Scout must now learn that the reality of intolerance is different from her childhood impressions. Race politics of the Deep South are indeed complex and nuanced. Racial discrimination continues to be rampant and “colour blindness” is a mere conceptual construct to hide the sinister colour consciousness that has been an essential part of Western history. In this context, the acrimony over racially charged issues aiming at justice, and the general nature and implications of liberalism, cannot be disregarded.

The book, an original draft of her Pulitzer Prize-winning first novel, Mockingbird , is an exploration of race relations in the civil rights era and may truly reflect the vexing questions in the author’s mind. We will never know for sure whether Harper Lee bowed to pressure of the publisher to portray a simpler, noble, generous Atticus. The payoff was historic. Americans welcomed this benevolent hero in their lives, they named their children after him: he symbolised all that was good, wholesome, and free of strife and prejudice. He was America’s idol, he protected Americans from the ghosts of a sordid past of slavery and a very uncomfortable present. Go Set a Watchman , published some 50 years later, rips out the myth. In this book Atticus is complex, more real, a character struggling to make sense of progressivism at the cost of the pride in the southern way of life. This is the way that whites want to live, cloistered in their enclaves, isolated from the ugly side of their history with the blacks.

Harper Lee saved this manuscript in a safety deposit box. Today, when the issue of race and inequality is more urgent than ever, the publication of the novel is appropriate. In the context of horrifying acts of domestic terrorism, such as the mass killing at the African Methodist Church in downtown Charleston, South Carolina, which had played a significant role in the civil rights movement and is the oldest black congregation church in the South, preceded by incidents of black men being shot by white police officers, and most recently the suicide in jail of the young black woman Sandra Bland, as well as the Ferguson killing not so long ago, the discomfort in the South over this negative portrayal of Atticus is palpable. It offends the American sensibility, which naively assumes that race relations are much improved.

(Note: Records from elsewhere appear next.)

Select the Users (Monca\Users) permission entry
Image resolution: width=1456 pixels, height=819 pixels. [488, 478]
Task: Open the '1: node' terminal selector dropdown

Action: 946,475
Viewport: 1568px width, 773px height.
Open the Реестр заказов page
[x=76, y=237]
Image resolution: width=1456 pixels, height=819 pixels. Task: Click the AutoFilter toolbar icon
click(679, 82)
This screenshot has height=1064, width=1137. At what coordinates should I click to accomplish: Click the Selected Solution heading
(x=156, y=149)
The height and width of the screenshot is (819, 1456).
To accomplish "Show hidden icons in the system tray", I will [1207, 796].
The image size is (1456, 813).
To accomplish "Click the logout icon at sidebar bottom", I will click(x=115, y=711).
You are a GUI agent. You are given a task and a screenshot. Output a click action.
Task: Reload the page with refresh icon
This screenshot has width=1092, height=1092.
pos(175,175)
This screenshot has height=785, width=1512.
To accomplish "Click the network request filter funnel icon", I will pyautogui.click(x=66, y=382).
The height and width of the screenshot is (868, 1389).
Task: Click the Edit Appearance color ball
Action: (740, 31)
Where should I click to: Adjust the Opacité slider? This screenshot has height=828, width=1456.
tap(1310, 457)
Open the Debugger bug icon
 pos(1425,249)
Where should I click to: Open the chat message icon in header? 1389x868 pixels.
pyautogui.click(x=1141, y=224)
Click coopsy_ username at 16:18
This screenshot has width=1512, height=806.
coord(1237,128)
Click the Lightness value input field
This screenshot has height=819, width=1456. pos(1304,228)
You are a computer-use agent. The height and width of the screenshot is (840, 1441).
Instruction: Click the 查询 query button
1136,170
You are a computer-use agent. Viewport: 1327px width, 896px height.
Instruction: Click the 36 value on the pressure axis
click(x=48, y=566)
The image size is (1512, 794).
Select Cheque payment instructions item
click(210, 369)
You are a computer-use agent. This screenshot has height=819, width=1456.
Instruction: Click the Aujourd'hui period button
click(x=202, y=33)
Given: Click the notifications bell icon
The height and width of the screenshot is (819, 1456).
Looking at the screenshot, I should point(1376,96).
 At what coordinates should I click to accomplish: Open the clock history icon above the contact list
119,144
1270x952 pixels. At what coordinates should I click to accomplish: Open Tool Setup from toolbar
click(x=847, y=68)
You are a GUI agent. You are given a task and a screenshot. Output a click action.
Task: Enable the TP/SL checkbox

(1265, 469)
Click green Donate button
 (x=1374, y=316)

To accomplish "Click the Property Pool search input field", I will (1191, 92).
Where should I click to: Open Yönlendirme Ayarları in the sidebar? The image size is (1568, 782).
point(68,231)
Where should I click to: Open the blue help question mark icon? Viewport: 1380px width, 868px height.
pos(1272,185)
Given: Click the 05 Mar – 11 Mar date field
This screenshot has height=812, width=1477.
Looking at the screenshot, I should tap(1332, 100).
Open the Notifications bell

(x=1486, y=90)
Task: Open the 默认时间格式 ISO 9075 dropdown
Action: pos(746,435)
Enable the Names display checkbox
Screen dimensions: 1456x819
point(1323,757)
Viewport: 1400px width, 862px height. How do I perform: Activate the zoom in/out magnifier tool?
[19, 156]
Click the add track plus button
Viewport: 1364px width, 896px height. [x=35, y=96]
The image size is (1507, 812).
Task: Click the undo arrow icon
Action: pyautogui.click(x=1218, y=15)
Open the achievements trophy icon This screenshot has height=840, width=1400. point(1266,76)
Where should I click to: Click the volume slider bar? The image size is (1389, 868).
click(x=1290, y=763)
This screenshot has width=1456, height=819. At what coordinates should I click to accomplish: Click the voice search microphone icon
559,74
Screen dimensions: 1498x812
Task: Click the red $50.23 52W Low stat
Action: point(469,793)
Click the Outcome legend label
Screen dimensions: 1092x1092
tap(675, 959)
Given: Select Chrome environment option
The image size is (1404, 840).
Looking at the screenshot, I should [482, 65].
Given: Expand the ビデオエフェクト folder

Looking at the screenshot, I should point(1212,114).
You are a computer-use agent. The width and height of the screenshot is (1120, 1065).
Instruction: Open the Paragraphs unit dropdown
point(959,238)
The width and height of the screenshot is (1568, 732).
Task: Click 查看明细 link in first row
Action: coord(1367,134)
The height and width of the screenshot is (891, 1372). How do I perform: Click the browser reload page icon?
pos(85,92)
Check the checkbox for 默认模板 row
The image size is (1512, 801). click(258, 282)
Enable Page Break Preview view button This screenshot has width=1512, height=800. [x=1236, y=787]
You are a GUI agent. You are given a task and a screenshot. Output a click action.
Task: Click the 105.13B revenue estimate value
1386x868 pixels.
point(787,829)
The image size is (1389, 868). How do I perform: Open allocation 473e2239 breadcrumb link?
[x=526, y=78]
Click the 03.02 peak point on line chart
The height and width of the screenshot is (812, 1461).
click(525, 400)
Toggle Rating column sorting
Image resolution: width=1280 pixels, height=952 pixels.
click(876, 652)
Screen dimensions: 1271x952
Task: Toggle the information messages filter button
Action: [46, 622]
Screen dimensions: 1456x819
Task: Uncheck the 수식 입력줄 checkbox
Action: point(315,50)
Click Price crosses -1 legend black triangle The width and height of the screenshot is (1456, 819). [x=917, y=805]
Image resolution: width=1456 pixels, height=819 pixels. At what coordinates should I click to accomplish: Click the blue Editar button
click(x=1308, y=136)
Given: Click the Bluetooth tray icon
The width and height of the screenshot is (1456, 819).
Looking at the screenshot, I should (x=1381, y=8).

The American people have built many bridges, and yet, in many very significant ways, not much has changed. Watchman may not be a literary masterpiece like Mockingbird , but it is enormously relevant in America today and will elicit much serious discussion on the extent to which the nation has come forward in acknowledging, validating and, most importantly, facing honestly the “elephant” of racism that stares it in the face.

The declaration made on July 4, 1776, upholding equality, life, liberty and happiness has not been completely effectual in altering or abolishing racist practices. The American people should one day be able to declare confidently and sincerely: “We will rise against all racism and inequality and injustice wherever it may lurk, that we will take down the Confederate flags both from our physical spaces as well as within our minds, that we will neither revive the New Black Panther movement nor give any more credence to the Ku Klux Klan, that we shall not isolate any group in a subhuman ghetto and shall work tirelessly to rid ourselves of prejudice and self-entitlement and attempt a more inclusive existence.” It is only then that they will be able to resurrect the Atticus Finch of Mockingbird and bury the one from Watchman .

There is an urgent need for the American people to come to terms with their racist past, as Scout does at the end of the novel. The lesson that civil society must learn about compassion and hope, which young Atticus once preached, has to take into account his capitulation to the demands of his political and social environment. The confrontation with his strong-willed daughter moves him towards a sense of pride for her anti-racist stance. Tolerance and forgiveness become the two essential ingredients in the acceptance of one’s dark history and the cherishing of a robust diversity.

This hard-hitting work reflects the bitterness of the modern-day debate over racially charged matters. It shows that social justice can be reached only through equality. Our watchman is our consciousness.